The 200s were indeed fast. I ran them in :34, :35 and :34. Not too long ago I ran 10x 200m where my fastest 200m was at :38. You could say I was pleasantly surprised. During the warm-up I had my doubts about this workout. I wasn't feeling it. I was lagging well behind the group and had no desire to put forth any effort to catch-up, much less keep-up. The 200s, on the other hand, felt great. My legs felt loose and strong. I could feel the force as I drove into and off the track. I actually awakened an old memory of running in spikes. <heavy sigh>
The 1200m was a different. I launched into the first lap and quickly realized I was moving too fast. My goal (aka mile effort) was to run at or below a 6:00/mile pace. I looked down at my Garmin and saw I was running at 6:24. Hmmm. That sucks. So I turned up the heat and looked down again. This time I saw 5:42. Much better. Or was it? Having smashed myself against the 200m hashmark earlier, I had to pull back or concede defeat. That means walk. I pulled it back and tried to cruise the next 800m at closer to a 5k effort. My breathing became increasingly rapid and less in control. I held on, focusing on my breath and foot turnover.

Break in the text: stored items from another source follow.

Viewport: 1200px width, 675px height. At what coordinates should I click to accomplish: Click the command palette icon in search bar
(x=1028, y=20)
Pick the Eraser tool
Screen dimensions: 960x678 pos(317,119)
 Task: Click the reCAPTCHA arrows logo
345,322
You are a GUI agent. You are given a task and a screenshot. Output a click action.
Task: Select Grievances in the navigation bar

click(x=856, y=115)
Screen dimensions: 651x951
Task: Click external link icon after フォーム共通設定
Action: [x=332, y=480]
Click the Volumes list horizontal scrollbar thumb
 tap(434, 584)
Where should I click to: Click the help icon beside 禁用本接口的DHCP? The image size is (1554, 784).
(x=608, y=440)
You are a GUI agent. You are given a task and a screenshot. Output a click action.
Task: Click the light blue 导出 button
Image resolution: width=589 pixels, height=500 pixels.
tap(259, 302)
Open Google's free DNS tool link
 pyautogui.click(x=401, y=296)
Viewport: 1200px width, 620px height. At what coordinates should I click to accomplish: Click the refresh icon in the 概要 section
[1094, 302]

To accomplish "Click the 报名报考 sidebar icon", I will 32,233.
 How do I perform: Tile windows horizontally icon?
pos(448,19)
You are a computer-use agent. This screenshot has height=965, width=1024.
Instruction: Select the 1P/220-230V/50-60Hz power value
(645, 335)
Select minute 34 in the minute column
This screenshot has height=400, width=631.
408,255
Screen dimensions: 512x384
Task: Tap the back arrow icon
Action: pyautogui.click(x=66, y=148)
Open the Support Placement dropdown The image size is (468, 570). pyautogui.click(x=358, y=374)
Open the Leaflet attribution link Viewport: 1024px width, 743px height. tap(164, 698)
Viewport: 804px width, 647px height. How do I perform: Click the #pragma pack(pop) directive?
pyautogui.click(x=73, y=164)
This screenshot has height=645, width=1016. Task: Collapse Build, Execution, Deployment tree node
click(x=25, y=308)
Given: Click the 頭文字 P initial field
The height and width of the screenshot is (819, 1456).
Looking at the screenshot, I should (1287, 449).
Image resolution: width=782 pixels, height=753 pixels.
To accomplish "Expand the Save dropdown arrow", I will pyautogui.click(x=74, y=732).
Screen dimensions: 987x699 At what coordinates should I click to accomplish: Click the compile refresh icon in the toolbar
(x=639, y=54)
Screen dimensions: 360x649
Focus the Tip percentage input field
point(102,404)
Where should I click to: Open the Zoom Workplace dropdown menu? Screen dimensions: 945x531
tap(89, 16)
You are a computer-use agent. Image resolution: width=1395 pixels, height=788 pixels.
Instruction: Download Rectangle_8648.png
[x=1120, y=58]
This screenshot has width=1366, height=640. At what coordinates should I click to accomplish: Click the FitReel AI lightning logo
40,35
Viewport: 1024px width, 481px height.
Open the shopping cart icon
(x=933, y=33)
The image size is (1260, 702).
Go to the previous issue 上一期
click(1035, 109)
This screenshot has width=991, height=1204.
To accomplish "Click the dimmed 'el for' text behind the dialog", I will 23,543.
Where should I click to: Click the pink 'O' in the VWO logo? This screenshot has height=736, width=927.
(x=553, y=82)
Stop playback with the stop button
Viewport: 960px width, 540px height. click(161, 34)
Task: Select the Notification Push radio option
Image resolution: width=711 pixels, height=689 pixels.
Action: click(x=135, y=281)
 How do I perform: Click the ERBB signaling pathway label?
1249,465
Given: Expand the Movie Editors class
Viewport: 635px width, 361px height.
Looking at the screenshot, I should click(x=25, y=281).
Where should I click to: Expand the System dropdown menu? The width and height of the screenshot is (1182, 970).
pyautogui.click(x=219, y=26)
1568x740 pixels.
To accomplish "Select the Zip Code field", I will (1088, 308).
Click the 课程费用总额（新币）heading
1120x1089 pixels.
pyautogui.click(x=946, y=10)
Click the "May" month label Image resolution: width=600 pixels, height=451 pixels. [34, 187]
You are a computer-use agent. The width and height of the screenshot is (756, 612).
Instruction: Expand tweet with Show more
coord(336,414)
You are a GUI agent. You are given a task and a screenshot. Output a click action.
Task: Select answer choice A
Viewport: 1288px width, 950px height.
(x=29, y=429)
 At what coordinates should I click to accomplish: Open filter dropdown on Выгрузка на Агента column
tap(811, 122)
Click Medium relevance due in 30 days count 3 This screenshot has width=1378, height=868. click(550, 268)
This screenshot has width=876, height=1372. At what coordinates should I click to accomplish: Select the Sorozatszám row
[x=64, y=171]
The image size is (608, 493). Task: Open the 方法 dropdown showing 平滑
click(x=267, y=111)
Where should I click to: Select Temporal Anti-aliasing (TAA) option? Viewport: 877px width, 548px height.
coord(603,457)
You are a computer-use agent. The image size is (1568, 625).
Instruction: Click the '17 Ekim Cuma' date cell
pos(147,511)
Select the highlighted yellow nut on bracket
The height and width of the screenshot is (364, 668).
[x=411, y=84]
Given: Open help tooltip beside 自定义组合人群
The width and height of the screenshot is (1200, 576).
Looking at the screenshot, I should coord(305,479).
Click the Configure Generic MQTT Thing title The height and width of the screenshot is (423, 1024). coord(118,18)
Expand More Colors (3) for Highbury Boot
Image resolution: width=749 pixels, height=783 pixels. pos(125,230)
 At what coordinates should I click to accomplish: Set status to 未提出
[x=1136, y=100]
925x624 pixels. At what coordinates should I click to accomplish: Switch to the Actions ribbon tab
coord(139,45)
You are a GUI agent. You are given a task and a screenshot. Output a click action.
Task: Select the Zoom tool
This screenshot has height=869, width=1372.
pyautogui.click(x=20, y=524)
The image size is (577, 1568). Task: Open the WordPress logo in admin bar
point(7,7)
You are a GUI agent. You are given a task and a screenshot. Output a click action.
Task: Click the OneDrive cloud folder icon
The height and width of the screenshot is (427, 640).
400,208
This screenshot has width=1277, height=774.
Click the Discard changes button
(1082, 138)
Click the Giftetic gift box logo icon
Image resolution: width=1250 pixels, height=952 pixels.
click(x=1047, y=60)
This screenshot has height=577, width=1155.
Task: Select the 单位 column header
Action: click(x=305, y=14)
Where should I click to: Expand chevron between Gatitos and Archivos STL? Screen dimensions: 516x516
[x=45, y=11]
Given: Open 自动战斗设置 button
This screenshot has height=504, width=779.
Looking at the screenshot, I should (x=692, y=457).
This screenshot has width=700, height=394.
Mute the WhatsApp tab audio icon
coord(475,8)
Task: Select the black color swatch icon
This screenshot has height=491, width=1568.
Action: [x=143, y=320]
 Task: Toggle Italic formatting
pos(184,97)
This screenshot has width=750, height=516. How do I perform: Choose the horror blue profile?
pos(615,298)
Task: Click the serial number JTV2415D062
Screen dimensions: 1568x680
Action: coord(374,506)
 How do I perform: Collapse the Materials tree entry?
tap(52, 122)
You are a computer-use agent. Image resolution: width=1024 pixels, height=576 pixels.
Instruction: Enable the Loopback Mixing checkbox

Breathe. Feet. Breathe. Feet. Breathe. It wasn't long until there was 150m left. I wanted it over so I picked up the pace and finished strong with a 6:12 average. Not bad. Slower than my mile and faster than my 5k.
Elle: Yeah, it was tough.
Then we had post-run club dinner at CODA. Mmmmmmm.....
Webb: Again? Really? That's it?
Elle: I've been having some aching pain in my legs for awhile now, and I've read that it's good for triathletes to get massages to break up facia and help with some of the soreness, so I finally booked one. I went to the no-frills, Massage Envy. I ended up registering for a 6-month membership, so that means I'll be scheduling one massage a month for the next 6 months. I'm pretty excited about that.
Webb: And while Elle was getting the big rub down, I was at work late. I was so happy for her.